Despite believing that quality metrics are important for systemic improvement in theory, seventy-four percent of physicians and health plan executives participating in the survey believe convoluted quality measures impede their ability to achieve the goals set for them by value-based care contracts or regulatory guidelines.

Only 47 percent of participants feel that they have a clear understanding of how to apply quality measures to their patient care decisions. 

Eighty-eight percent said that they are in need of additional tools and education to help them navigate the process of matching patients with the most appropriate services while meeting the demands of their accountable care arrangements.

They also need better data – and more of it.  While 87 percent of respondents acknowledged the importance of having access to a patient’s entire medical record, sixty-five percent said that they do not routinely have all the data they need about their patients at the point of care.

Nearly 80 percent of participants said that they do not receive adequate information from their patients’ other providers, while 74 percent blame a lack of interoperability for being unable to access complete records. 

Only 36 percent of providers are satisfied with their ability to access patient data within the workflow.

The survey also included responses from health plan executives, who largely agreed with providers about the problems they are facing, but were more eager to embrace the principles and practices of value-based care.

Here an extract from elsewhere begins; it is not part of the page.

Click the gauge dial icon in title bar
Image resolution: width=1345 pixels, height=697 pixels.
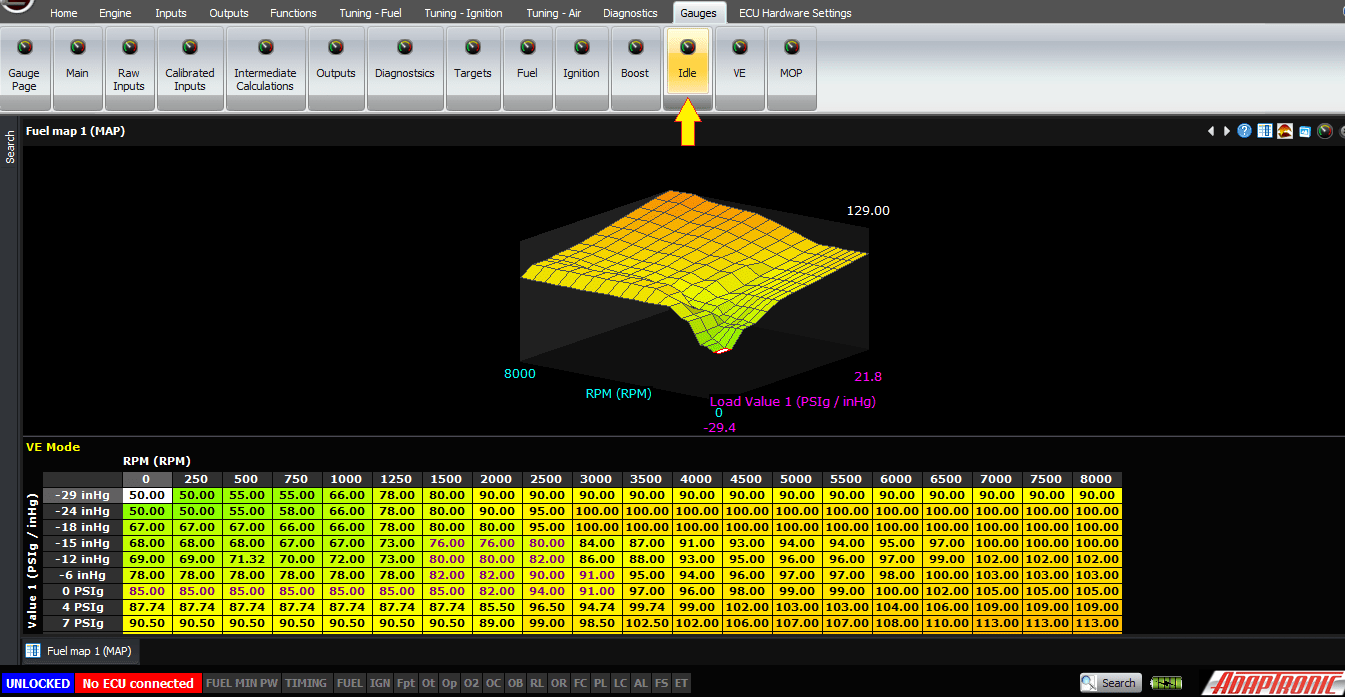point(1323,131)
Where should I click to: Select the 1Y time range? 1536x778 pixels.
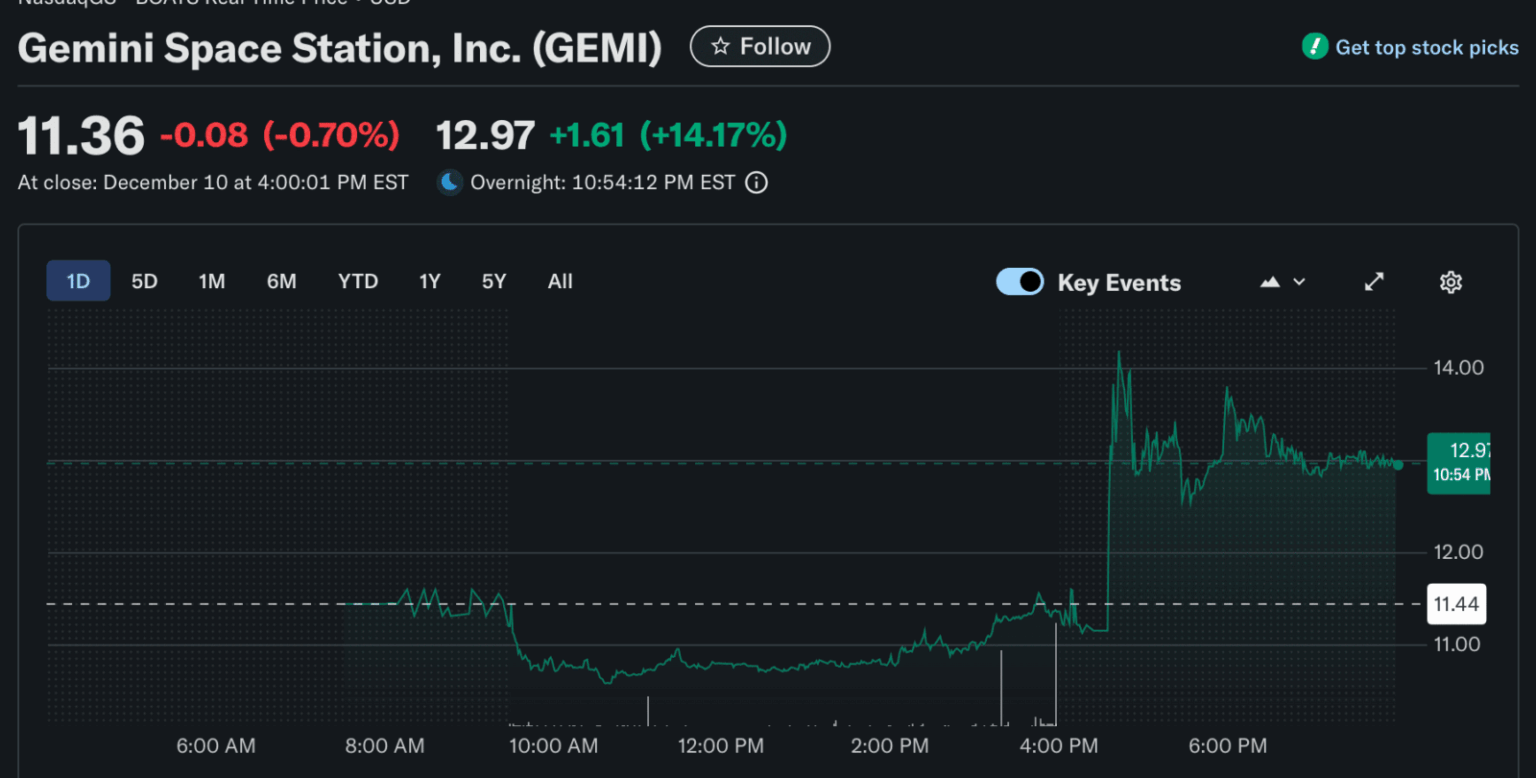(x=429, y=282)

Payers tended to make more faith in the usefulness of quality measures and their potential for driving down costs.  Eighty-six percent of payers think they are useful for improving care compared to just 69 percent of PCPs. 

Payers are also more likely than providers to have value-based care metrics at the top of their to-do lists.  Fifty-nine percent of payers think clinicians should keep value-based quality measures at the forefront of their minds when consulting with patients.  Just 46 percent of providers feel the same.

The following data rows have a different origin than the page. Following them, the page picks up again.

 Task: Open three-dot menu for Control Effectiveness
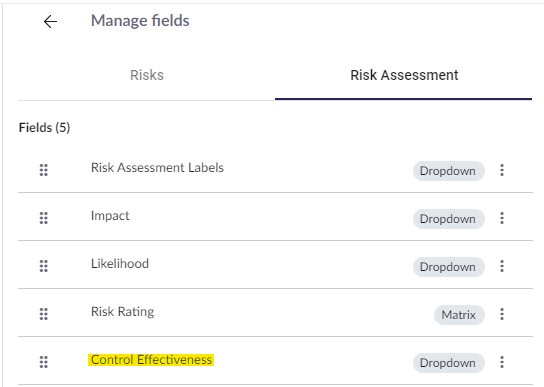pos(502,362)
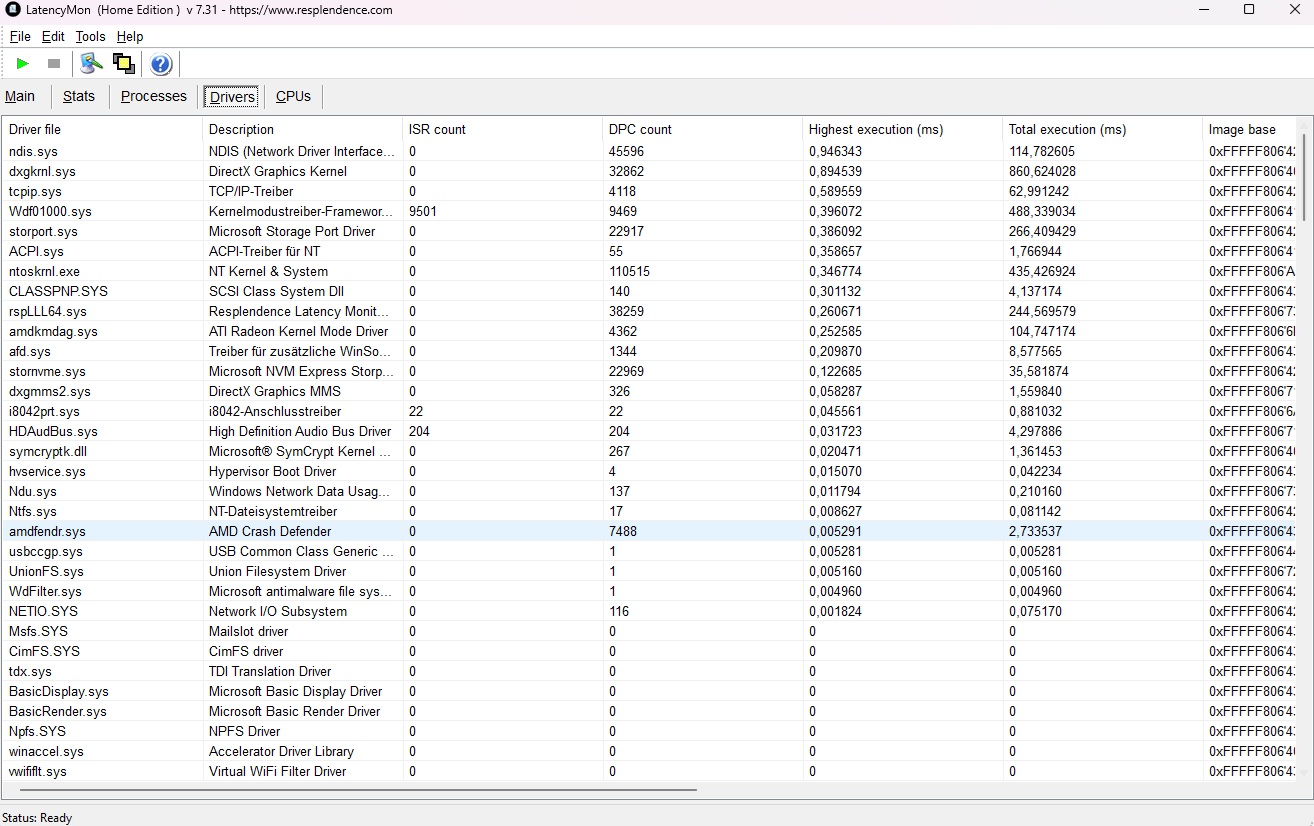Viewport: 1314px width, 826px height.
Task: Open options via the monitor-with-pencil icon
Action: [92, 64]
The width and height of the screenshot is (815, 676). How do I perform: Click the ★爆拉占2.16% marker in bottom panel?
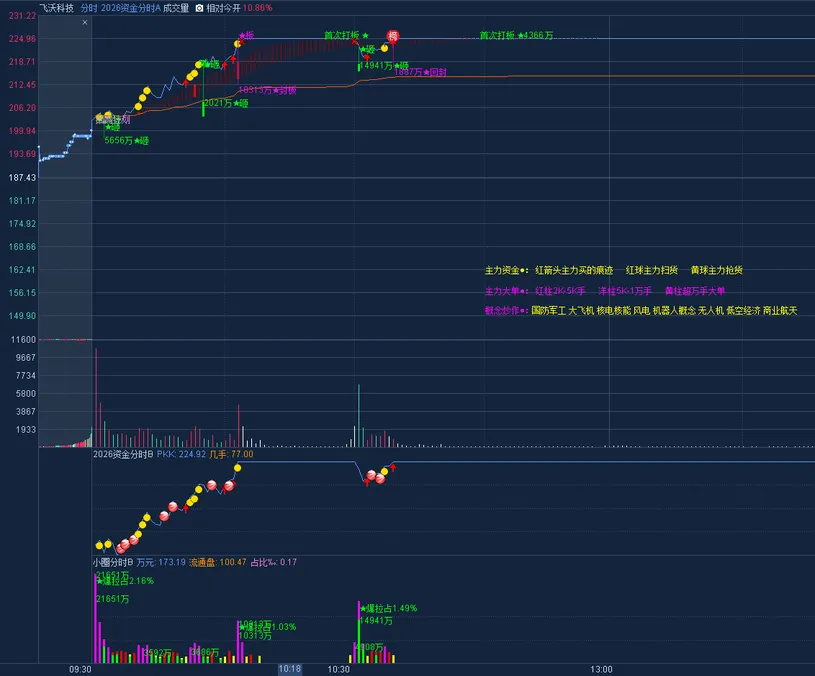coord(124,581)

The payer community also seems more equipped with the knowledge and health IT tools to overcome the obstacles of the shift to value-based reimbursement, which may be one reason while they feel more comfortable with the idea of utilizing metrics for routine care.

When asked if they were aware of existing solutions that address the gaps between quality metrics, value-based care requirements, and realistic patient care workflows, only 44 percent of providers were sure that such health IT tools exist.  In contrast, sixty-seven percent of payer respondents expressed confidence that technical help was available.

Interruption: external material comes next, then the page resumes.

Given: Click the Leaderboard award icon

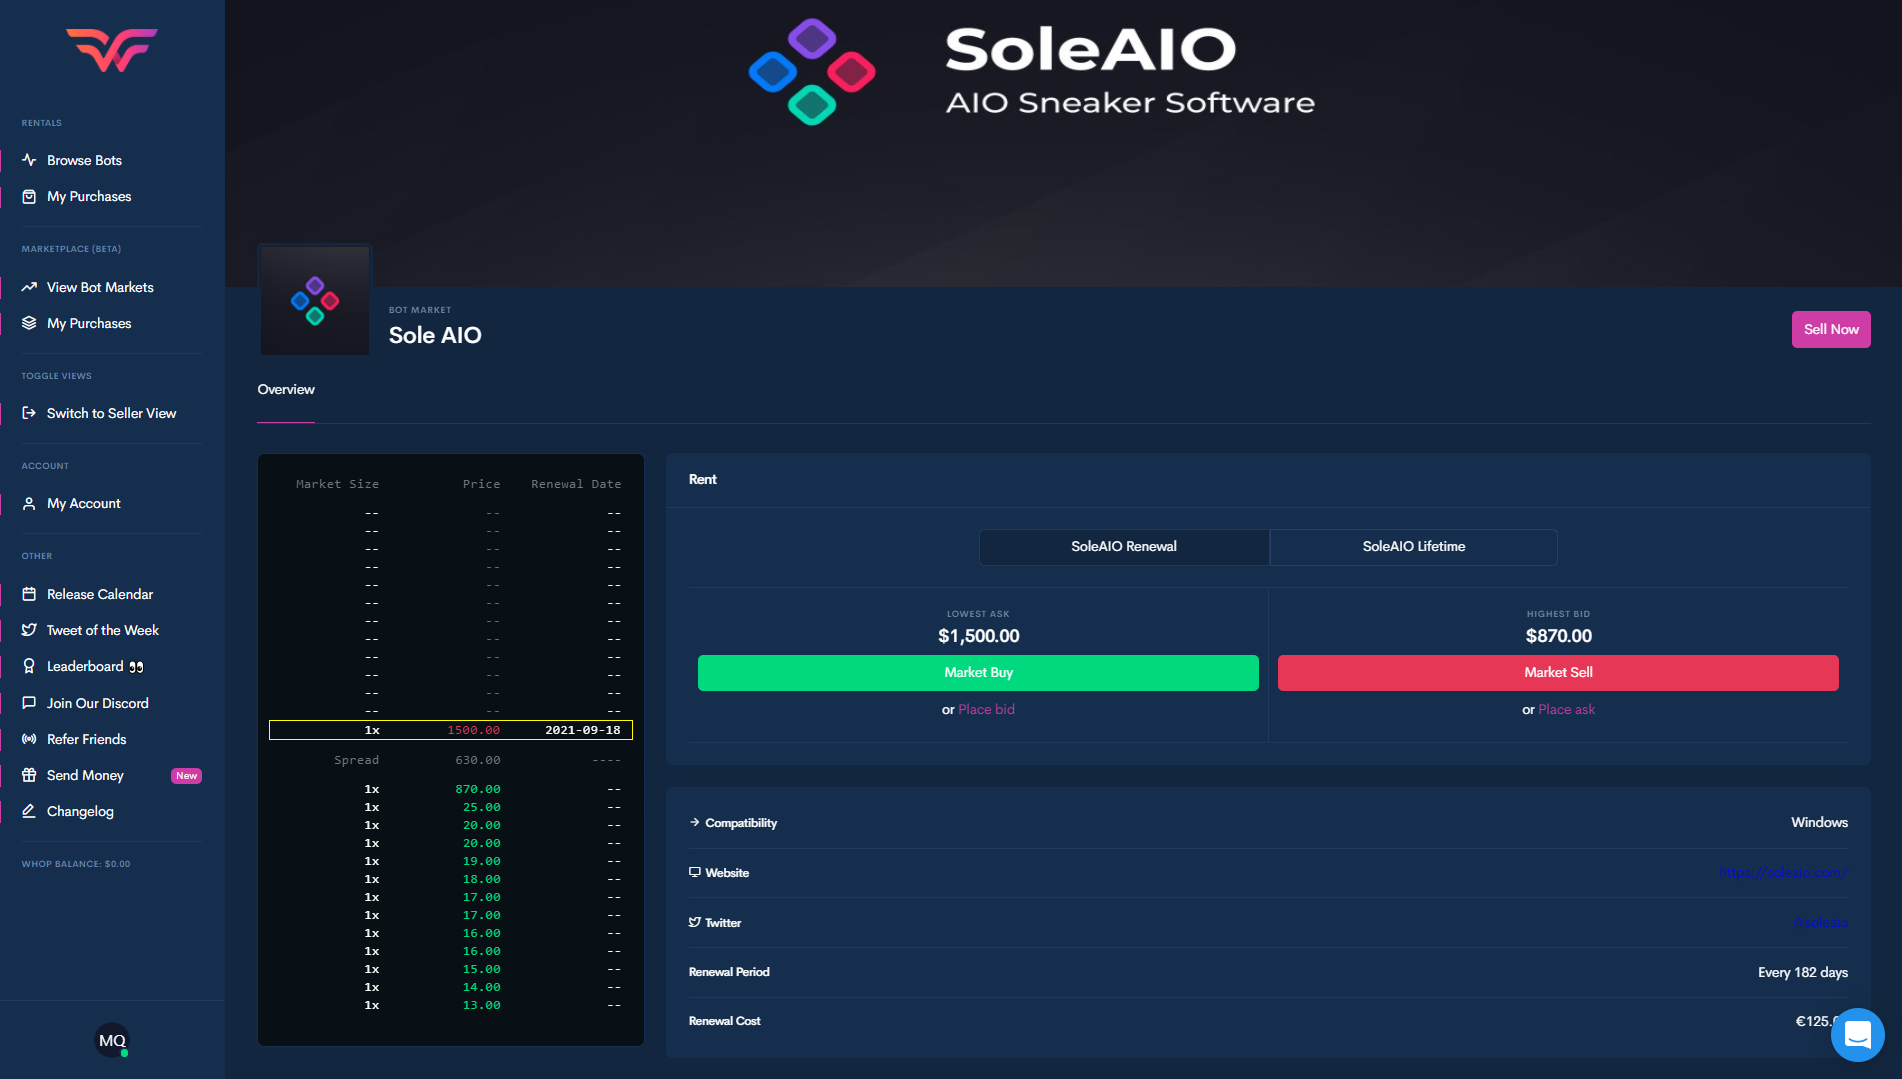Looking at the screenshot, I should (x=29, y=666).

However, the majority of respondents who think the right health IT tools are out there do not believe that the electronic health record, on its own, will be a solution.  Instead, respondents are looking towards separate big data analytics offerings that integrate into the EHR to give them visibility and actionable insights at the point of care.

Forty-four percent of payers said that they already have the tools required to succeed in the value-based world, while just 29 percent of primary care providers are equipped with the analytics and health information exchange infrastructure that is necessary to manage populations and hit quality targets.

Not surprisingly, payers are more enthusiastic about the transition to value-based reimbursement in general.  Fifty-seven percent of health plan participants believe that value-based care is a necessary movement, compared to just a third of primary care providers.

"This study shows that physicians and health plan executives differ in their perceptions of how effectively the nation's healthcare system is progressing toward value-based care," said Harvey M. Kaufman, MD, Senior Medical Director at Quest Diagnostics.

"It also reveals that complexity and incomplete access to patient information may be greater obstacles to adoption than previously realized. We hope the study's findings spark greater collaboration by providers and health plans and dialogue about new solutions to improve quality outcomes and reduce overall costs."